Cuba seguía mantenido una importancia extraordinaria para el comercio mundial no sólo por su azúcar, tabaco y minerales, entre otros recursos exportables, sino también por estratégica posición geográfica en el Golfo de México y el canal panameño.
De ahí que ambos pensadores cubanos plantearon tesis de gran hondura económica y política: “Honra y conmueve pensar que cuando cae en tierra de Cuba un guerrero de la independencia, abandonado tal vez por los pueblos incautos o indiferentes a quienes se inmola, cae por el bien mayor del hombre, la confirmación de la república moral en América, y la creación de un archipiélago libre donde las naciones respetuosas derramen las riquezas que a su paso han de caer sobre el crucero del mundo”.
Por supuesto, el Manifiesto de Montecristi formaría parte de otros documentos en los cuales se iría explicando la trayectoria de la revolución a la nueva Cuba y a las demás naciones. Había en el fondo de esta contienda “idea e interés universal, con que para el adelanto y servicio de la humanidad
LA FUERZA DELAS IDEAS
Poco tiempo después de haber elaborado y firmado el Manifiesto de Montecristi Martí y Gómez partieron hacia el calor de la guerra cubana con los objetivos de contribuir de manera directa al desarrollo de la misma.

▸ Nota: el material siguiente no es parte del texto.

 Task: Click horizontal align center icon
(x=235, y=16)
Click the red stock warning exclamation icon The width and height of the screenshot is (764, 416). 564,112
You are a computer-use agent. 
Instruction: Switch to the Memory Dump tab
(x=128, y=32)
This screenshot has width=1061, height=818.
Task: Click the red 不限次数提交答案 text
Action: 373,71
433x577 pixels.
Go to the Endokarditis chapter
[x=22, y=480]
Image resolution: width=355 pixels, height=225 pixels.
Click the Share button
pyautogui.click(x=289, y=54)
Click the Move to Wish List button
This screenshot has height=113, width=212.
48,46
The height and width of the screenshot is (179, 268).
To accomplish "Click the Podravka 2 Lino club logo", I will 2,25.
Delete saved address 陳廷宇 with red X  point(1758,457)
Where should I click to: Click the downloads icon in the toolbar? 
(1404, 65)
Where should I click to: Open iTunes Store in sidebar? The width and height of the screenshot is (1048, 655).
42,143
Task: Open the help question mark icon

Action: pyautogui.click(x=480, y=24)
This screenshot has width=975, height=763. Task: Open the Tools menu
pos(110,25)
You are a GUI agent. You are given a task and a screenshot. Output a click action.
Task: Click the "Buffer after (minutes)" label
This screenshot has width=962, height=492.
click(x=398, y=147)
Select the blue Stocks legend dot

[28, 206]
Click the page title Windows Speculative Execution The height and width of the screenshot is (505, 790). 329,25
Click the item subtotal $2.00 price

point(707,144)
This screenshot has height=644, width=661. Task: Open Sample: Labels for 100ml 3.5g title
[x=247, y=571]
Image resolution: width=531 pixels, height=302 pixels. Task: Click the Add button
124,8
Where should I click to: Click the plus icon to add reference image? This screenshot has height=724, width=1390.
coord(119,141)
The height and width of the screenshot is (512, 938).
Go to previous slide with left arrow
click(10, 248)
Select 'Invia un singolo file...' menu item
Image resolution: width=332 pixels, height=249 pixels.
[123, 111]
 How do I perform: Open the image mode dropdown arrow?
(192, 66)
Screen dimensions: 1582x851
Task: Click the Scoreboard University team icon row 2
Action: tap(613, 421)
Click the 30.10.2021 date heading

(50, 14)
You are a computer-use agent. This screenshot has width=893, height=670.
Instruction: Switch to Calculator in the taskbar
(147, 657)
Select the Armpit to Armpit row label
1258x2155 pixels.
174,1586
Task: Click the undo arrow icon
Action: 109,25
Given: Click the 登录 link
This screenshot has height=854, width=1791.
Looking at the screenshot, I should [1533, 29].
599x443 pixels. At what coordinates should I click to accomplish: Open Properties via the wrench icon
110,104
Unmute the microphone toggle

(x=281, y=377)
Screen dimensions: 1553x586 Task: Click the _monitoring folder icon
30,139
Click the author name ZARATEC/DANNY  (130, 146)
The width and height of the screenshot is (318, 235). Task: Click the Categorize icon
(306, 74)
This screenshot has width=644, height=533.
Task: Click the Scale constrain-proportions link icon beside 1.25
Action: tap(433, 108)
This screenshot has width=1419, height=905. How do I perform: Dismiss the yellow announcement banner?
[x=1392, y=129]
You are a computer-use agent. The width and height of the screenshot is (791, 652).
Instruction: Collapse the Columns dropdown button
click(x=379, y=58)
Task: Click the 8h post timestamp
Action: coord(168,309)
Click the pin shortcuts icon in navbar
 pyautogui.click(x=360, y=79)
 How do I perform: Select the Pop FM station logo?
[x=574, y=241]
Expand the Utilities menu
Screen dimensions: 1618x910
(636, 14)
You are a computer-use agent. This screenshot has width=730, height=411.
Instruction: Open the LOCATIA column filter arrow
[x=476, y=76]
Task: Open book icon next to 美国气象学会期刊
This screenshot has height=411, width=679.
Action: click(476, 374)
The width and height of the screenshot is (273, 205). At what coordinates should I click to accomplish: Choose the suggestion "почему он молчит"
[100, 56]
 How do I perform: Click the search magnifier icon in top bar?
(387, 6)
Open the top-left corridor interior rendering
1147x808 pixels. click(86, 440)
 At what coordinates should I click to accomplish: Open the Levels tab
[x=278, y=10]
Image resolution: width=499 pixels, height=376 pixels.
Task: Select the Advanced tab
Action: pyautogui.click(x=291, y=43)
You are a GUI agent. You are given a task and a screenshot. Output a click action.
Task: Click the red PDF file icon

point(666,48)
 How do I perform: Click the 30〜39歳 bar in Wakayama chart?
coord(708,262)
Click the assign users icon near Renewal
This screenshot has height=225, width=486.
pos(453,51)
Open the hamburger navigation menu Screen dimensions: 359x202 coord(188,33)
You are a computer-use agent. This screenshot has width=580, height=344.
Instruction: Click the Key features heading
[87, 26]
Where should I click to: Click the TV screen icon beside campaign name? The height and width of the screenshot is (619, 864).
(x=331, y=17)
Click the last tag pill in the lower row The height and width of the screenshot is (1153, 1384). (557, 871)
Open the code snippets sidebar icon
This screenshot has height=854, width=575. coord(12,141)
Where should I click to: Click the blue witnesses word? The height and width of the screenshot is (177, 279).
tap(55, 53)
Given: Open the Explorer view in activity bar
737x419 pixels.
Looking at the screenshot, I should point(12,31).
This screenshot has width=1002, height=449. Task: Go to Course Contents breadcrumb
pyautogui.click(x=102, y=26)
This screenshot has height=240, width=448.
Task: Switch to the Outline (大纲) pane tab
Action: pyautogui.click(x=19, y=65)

No les resultó fácil el traslado hacia suelo cubano. Tuvieron que enfrentar varias dificultades pero, en definitiva, el 11 de abril de 1895 arribaron por Playitas de Cajobabo, en el sur oriental de la amada tierra.
La campaña militar, nueva para Martí se inició una etapa en la que sobresalió por su entereza, la afrontó con entereza digna de un espartano. A pesar de las limitaciones y el peligro de perder la vida en cualquier combate o escaramuza, de sus labios no salió una sola queja, por el contrario, recibió sus estrellas de mayor general con mucha dignidad.
En sentido general, el Apóstol se sentía bien en tierras de Guantánamo, Santiago de Cuba, Palma Soriano y Jiguaní, a causa de la tácita armonía existente entre lo que había proclamado y la heroicidad de un pueblo, con sus dirigentes al frente.
Había congruencia entre la palabra y la acción. Era en la pelea ardiente donde cada día se hacían realidad los luminosos principios contenidos en el Manifiesto de Montecristi.
A pesar de los 130 años trascurridos, el documento lumbrera de Montecristi, permanece vivo en el corazón de cada cubano y pueden ser apreciados los vaticinios de los dos grandes pensadores de la patria, quienes en sus días de luchas no solo peleaban por la liberación de Cuba, sino por el equilibrio del mundo.